Prior to joining the Nuffield Foundation Alex was a Senior Economic Adviser at the Department for Work and Pensions with experience of working across UK government including HM Treasury and the Department for Children, Schools and Families. Her analytical and policy experience covers labour market and pensions issues, child poverty and microsimulation modelling, from time in roles that include Head of Strategy and Analysis for the cross-government Child Poverty Unit and Head of DWP’s Model Development Unit.

Hannah Boylan (GLA)

Professor Sin Yi Cheung (Cardiff University)

Dr Lisa Doyle (Refugee Council)

Dr Hiranthi Jayaweera (COMPAS Research Affiliate)
Dr Hiranthi Jayaweera was a Senior Researcher at COMPAS, University of Oxford from 2005 to 2015 and continues to be a Research Affiliate. She has specialised for many years in both quantitative and qualitative research and writing on migrant and ethnic minority health in the UK, including on social determinants of health inequalities among migrants and ethnic minorities.
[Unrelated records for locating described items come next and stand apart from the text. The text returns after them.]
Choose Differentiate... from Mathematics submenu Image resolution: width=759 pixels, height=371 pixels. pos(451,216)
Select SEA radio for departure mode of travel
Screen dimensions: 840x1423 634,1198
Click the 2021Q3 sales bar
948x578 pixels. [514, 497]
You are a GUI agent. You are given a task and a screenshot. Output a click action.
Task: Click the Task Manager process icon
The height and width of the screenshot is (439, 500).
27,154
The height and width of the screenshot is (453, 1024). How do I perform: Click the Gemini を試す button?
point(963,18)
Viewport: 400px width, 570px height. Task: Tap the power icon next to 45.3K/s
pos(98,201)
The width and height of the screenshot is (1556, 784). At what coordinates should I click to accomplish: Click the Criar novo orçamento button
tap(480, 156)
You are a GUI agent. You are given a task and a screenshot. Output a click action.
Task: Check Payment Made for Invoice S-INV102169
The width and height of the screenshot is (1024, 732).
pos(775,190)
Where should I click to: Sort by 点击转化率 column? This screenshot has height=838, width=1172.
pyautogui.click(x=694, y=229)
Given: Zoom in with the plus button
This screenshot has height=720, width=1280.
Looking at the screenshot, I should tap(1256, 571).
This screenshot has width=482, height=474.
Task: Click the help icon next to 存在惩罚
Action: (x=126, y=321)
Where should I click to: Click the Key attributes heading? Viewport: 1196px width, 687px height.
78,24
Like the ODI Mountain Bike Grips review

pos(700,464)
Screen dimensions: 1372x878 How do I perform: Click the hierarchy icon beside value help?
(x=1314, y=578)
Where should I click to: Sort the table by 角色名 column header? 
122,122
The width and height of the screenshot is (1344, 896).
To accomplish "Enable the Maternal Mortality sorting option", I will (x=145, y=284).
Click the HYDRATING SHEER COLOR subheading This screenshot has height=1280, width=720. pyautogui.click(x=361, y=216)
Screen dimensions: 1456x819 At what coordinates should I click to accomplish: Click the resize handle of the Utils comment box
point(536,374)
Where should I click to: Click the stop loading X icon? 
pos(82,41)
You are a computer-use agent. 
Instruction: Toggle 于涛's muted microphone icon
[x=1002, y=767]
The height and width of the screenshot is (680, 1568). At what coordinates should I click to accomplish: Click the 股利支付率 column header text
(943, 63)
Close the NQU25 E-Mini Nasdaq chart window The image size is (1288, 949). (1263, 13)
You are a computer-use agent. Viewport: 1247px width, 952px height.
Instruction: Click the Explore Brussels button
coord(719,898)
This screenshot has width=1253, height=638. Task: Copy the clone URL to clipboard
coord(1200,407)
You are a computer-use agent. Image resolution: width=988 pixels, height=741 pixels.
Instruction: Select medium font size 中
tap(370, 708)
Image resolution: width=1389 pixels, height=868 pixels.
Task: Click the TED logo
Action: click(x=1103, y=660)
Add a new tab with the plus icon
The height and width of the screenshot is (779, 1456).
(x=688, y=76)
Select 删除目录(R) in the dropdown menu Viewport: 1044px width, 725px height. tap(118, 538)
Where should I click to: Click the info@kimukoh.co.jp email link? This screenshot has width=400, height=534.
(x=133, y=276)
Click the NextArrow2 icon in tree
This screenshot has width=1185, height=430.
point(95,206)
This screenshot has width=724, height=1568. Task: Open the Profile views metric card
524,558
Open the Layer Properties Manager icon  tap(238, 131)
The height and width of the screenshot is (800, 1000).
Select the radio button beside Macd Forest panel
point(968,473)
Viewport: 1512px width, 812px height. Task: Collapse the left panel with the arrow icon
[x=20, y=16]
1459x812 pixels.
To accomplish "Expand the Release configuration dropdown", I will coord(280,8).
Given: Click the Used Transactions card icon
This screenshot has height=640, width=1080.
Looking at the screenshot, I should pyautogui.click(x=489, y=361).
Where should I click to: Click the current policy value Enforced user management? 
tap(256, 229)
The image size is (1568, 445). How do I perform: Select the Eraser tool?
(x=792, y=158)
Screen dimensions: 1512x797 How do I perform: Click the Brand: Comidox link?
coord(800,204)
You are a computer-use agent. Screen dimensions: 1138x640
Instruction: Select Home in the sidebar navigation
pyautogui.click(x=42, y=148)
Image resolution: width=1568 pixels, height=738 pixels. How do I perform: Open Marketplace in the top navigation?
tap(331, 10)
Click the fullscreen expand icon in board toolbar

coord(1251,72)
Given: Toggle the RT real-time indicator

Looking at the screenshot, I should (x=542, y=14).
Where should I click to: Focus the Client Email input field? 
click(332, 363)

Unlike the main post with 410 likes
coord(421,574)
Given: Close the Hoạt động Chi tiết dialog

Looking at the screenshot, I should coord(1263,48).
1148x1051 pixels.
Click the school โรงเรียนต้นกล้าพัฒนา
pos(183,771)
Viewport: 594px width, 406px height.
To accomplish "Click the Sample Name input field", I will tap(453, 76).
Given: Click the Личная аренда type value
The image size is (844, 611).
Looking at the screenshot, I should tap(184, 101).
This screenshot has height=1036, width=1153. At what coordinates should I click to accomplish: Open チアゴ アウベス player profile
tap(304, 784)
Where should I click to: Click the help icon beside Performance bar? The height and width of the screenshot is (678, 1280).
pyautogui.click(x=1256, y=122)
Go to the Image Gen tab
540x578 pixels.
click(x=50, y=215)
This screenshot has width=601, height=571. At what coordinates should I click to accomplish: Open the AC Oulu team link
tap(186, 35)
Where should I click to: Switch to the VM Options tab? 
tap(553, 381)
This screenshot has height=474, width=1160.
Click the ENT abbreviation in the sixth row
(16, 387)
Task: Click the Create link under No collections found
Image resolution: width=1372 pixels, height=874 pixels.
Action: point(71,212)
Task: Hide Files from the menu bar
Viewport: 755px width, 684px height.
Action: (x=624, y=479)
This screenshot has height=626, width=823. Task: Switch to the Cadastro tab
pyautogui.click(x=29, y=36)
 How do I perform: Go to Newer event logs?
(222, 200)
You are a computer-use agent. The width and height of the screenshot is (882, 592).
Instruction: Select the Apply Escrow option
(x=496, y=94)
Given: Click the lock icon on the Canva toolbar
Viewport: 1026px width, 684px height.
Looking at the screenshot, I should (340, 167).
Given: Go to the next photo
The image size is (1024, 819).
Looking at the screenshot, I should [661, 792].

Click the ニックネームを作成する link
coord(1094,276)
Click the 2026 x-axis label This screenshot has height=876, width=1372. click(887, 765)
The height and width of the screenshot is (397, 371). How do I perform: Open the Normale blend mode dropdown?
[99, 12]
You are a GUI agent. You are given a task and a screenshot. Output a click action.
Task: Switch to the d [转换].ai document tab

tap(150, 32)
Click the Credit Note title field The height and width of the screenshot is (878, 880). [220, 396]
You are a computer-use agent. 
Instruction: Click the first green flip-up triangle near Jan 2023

She is the author of the Migration Observatory Briefing on Health of Migrants in the UK: What do we know (2014) which has been widely cited by policy makers and practitioners at local and national levels. Other recent publications include Migrant Integration Policy Index Health Strand: Country report United Kingdom (With Mark Johnson, for IOM, 2017); ‘The health of migrants in the UK: evidence and implications for healthcare’ in Kuehlmeyer, K. et al (eds) Ethical, Legal and Social Aspects of Healthcare for Migrants: Perspectives from the UK and Germany (Routledge, 2019); ‘Access to healthcare for vulnerable migrant women in England: a human security approach’ (Current Sociology, 66 (2), 2018). She has a strong interest in entitlement and access to healthcare and health outcomes of vulnerable migrants which fits in very well with the Vulnerability, Migration and Wellbeing project.